Donated hardware notes

Some partners have donated hardware for us to test. This table shows what and where ended up in smithis.

Node Hardware
smithi009 MACH.2 SAS drives donated by Seagate
smithi091 MACH.2 SAS drives donated by Seagate
smithi205 Seagate drives. Still under NDA. Contact sjust.

Other notes

Mounting remote ISOs

I (dgalloway) copy ISOs to cobbler.front.sepia.ceph.com:/samba/anonymous.

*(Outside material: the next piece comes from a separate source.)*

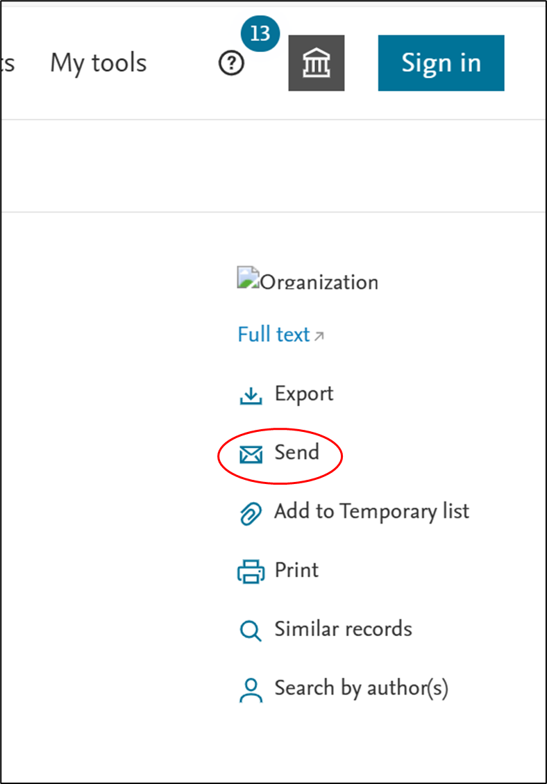The height and width of the screenshot is (784, 547).
Task: Choose the Print text option
Action: tap(296, 570)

  1. Disable the firewall on cobbler.front.sepia.ceph.com
    1. service iptables stop
  2. In the smithi IPMI web UI, under Virtual Media → CD-ROM Image, set the following parameters:
    1. Share Host: 172.21.0.11
    2. Path: \Anonymous\foo.iso
  3. Click Save
  4. Click Mount
  5. Reboot and enter the BIOS, when prompted, by hitting <DEL>
  6. In the last BIOS tab, “Save & Exit”, select ATEN Virtual CDROM under Boot Override

Updating BIOS

As of this writing, the latest BIOS version is X10SRW7.410 (4/10/2017)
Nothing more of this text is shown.